Dr Afari-Gyan President John Evans Atta Mills' publicized cost cutting and austere measures has hit the budgetary allocations of the Electoral Commission (EC) and two other independent governance institutions which are critical in deepening the democratic culture in Ghana.
The other institutions, whose service budgets have been cut, are the National Commission for Civic Education (NCCE) and the Commission on Human Rights and Administrative Justice (CHRAJ).
This has compelled Members of Parliament (MPs) to call on the Ministry of Finance and Economic Planning to critically look at the budgets of these institutions so that they are well resourced to carry out their constitutional mandates.
For instance, the service budget of the EC has been significantly reduced by 30 percent from GH¢418, 104 in 2008 to GH¢294, 763 for the 2009 fiscal year and these according to a report by the Special Budget Committee, would greatly affect the activities of the Commission.
The reduction of the amount, according to the Committee chaired by Hon. Alban S. K. Bagbin, would affect reforms the EC intends to carryout this year as part of measures to enhance the transparency and credibility of the country's electoral process.
Furthermore, the Committee observed from the Budget Statement and Economic Policy of the Government that there has been general reduction in the service budget of almost all Ministries, Departments and Agencies (MDAs) including the forgone institutions.
The Committee noted that this measure was in line with the government's effort to eliminate frivolous expenditure on workshops and other activities.
However, it was the considered opinion of the Committee that the EC is primarily a service-oriented organization; therefore its service budget should have been treated differently and for that reason, implored the Minister for Finance, Dr. Kwabena Duffuor, to reconsider the allocation to the Commission.
Commenting on the floor of Parliament yesterday, Hon. Bagbin, who is also the Majority Leader and MP for Nadowli West, noted that governments have over the years starved governance institutions and this has not helped in attracting the needed human resources.
According to Hon. Bagbin, the budget for the NCCE has been abysmally low and it was sad that this reduction was not in line with President Mills' own statement of strengthening all the governance institutions to live up to expectation.
He urged the Executive arm of government to ensure that these institutions are properly resourced.

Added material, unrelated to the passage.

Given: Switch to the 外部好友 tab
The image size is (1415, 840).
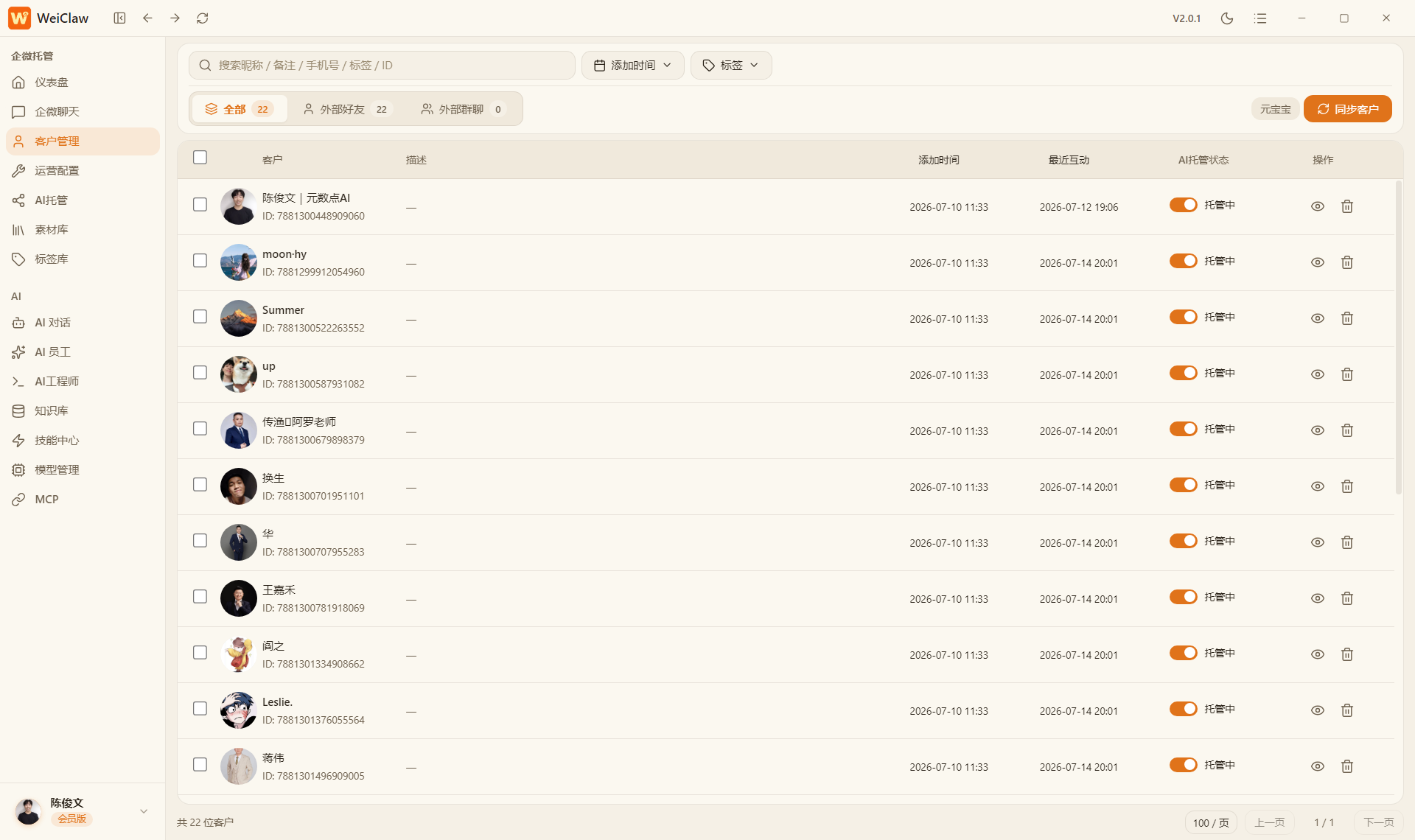Looking at the screenshot, I should (x=346, y=109).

Expressing similar sentiments, Prof. George Yaw Gyan-Baffour, MP for Wenchi and former deputy Minister for Finance and Economic Planning, said the budget for CHRAJ has been reduced by almost 50 percent and this according to him does not augur well for the smooth operations of the Commission.
Other MPs who supported these submissions were the Minority Leader, Hon. Osei Kyei-Mensah-Bonsu; Minority Chief Whip, Fredrick Opare-Ansah.
The House later approved the budget estimates for three Ministries and two Departments.
They were the Ministry of Finance and Economic Planning, GH¢146,681,167; Ministry of Youth and Sports, GH¢45,773,162.07; and Ministry of Environment, Science and Technology, GH¢113,045,554.
The rest were Commission on Human Rights and Administrative Justice (CHRAJ), GH¢4,206,832 and National Commission for Civic Education (NCCE), GH¢5,044,605.